By Xinhua
Jerusalem : Israeli Prime Minister Ehud Olmert said on Sunday that it was a disgrace that Israel did not take actions on unauthorized West Bank outposts, an agreed-on obligation in the Roadmap peace plan, according to local media.
At the weekly cabinet meeting, Olmert briefed the ministers on the round of talks he held with U.S. President George W. Bush during his recent visit to Israel, saying the two key issues discussed were the Israeli-Palestinian negotiations and the Iranian nuclear threat.
“Bush reiterated the U.S.’s full commitment to ensuring that no agreement will be carried out on the ground before the Roadmap is implemented in full, including all of the clauses regarding Israel’s security, both in Gaza and in the West Bank,” the prime minister said.
Meanwhile, Olmert also said despite the National Intelligence Estimate report by U.S. intelligent agencies, Iran has been and will continue to be a threat, and Israel must work toward “lifting this threat”.
The prime minister said that although Bush’s second term as president has entered its final year, the stance that the U.S. will take during this period, especially with regard to issues concerning Israel’s security, will have tremendous significance and gravity.
Under the U.S.-backed Roadmap peace plan of 2003, Israel promised to take down about two dozen of the outposts that Jewish settlers had erected across the West Bank in an attempt to prevent land from being ceded to the Palestinians.
There are more than 100 of the outposts, which range from a single hilltop trailer to thriving communities numbering dozens of families.

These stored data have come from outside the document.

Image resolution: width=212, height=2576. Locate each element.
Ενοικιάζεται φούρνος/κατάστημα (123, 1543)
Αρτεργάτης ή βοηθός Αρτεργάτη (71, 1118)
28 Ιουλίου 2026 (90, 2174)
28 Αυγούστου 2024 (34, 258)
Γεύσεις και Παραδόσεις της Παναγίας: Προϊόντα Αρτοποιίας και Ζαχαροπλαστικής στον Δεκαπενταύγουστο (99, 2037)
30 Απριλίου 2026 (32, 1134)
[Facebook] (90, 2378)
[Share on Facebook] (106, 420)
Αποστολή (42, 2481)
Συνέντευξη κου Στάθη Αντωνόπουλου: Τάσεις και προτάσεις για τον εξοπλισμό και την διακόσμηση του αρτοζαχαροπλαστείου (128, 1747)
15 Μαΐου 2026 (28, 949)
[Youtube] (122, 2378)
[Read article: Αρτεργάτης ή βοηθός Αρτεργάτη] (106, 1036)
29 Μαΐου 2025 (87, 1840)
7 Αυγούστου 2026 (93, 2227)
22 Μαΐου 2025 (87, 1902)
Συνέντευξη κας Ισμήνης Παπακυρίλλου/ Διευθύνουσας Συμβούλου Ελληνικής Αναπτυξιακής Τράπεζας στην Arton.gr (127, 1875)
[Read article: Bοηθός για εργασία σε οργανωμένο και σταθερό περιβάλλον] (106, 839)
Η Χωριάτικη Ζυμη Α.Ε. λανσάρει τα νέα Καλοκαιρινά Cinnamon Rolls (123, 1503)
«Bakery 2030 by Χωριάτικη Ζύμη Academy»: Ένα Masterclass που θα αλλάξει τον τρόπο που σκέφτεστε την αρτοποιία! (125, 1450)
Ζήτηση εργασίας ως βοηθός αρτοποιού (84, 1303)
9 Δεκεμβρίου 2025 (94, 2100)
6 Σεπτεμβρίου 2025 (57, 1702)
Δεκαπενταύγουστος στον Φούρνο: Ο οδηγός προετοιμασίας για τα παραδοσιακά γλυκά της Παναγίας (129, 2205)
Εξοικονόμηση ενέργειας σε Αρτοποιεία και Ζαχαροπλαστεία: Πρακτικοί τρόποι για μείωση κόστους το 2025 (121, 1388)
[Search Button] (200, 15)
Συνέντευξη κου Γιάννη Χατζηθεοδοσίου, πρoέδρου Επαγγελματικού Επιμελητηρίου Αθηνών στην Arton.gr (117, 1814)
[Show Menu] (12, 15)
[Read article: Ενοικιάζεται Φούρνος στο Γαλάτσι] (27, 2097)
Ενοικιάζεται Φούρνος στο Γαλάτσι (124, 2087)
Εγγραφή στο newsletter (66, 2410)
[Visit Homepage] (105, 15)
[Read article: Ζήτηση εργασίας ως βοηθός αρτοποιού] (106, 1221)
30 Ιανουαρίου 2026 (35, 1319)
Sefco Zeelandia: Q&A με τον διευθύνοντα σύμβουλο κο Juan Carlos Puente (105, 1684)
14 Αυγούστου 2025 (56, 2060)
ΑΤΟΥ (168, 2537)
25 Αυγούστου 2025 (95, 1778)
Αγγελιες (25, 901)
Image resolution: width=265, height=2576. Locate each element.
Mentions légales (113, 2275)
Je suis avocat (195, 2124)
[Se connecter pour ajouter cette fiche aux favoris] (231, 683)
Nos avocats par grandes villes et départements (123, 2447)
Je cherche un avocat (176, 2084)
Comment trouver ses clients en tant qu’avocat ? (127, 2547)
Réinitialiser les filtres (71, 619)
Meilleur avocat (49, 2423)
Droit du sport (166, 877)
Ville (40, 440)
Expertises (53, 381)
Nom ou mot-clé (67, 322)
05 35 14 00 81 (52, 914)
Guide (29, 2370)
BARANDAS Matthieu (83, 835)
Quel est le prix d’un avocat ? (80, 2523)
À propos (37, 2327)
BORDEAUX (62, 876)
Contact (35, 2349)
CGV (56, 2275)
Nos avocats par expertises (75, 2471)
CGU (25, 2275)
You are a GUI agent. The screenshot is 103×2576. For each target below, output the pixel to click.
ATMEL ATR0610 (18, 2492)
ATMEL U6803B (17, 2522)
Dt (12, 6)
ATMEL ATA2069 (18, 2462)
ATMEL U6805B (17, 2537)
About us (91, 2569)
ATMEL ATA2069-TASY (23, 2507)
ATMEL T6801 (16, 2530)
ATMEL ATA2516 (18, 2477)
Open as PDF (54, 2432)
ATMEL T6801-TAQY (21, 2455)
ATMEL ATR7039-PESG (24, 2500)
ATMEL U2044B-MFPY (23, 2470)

The Roadmap obliges Israel to take down those erected after March 2003, the Ha’aretz report said. Israel has repeatedly said it intends to move against the outposts, but no serious action has been taken.
In additional to Israel’s Roadmap commitment to halt settlement construction and dismantle outposts, the Palestinians are required in the first stage to boost their security forces to fight terror.